§ Questions on the material:
1 - List every disease that the androgen receptor passage links to dysregulation of the AR signaling pathway.
2 - Reproduce the androgen receptor passage from "Androgen Receptors (AR)" up to and including "and Table 1.".

Segment Start: Selected extract

Androgen Receptors (AR) constitute an essential nuclear hormone receptor situated within the steroid receptor superfamily.[1] This protein holds immense significance in the modulation of male sexual maturation and functionality, exerting a pivotal influence on the proliferation and sustenance of the prostate gland, alongside the establishment of secondary sexual attributes.[2] The AR is widely expressed in various tissues, including the prostate, testes, skin, and brain, indicating its diverse physiological roles beyond male sexual differentiation. Dysregulation of the AR signaling pathway has been associated with the pathogenesis of various diseases, including prostate cancer, androgenic alopecia, and hirsutism. Consequently, the therapeutic strategy of targeting AR has garnered significant attention in the academic community. Fig. 1 and Table 1.

Segment End: Selected extract
Segment Start: Information provided

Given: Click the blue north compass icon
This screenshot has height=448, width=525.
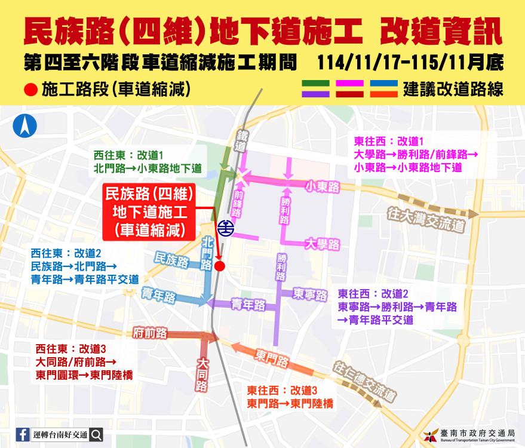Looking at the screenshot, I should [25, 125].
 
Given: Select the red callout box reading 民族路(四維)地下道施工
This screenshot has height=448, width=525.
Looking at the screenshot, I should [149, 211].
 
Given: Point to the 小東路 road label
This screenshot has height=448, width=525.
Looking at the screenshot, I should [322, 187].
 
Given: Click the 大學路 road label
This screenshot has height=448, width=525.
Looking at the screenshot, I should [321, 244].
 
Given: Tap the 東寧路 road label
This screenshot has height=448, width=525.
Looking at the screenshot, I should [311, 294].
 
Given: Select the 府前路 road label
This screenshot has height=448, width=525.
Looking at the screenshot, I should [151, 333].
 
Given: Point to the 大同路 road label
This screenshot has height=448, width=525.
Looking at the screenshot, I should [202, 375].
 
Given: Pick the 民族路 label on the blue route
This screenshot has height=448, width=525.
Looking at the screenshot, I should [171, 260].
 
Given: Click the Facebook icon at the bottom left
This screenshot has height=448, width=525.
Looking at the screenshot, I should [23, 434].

Segment End: Information provided

§ Answers in order:
1 - prostate cancer, androgenic alopecia, hirsutism

2 -
Androgen Receptors (AR) constitute an essential nuclear hormone receptor situated within the steroid receptor superfamily.[1] This protein holds immense significance in the modulation of male sexual maturation and functionality, exerting a pivotal influence on the proliferation and sustenance of the prostate gland, alongside the establishment of secondary sexual attributes.[2] The AR is widely expressed in various tissues, including the prostate, testes, skin, and brain, indicating its diverse physiological roles beyond male sexual differentiation. Dysregulation of the AR signaling pathway has been associated with the pathogenesis of various diseases, including prostate cancer, androgenic alopecia, and hirsutism. Consequently, the therapeutic strategy of targeting AR has garnered significant attention in the academic community. Fig. 1 and Table 1.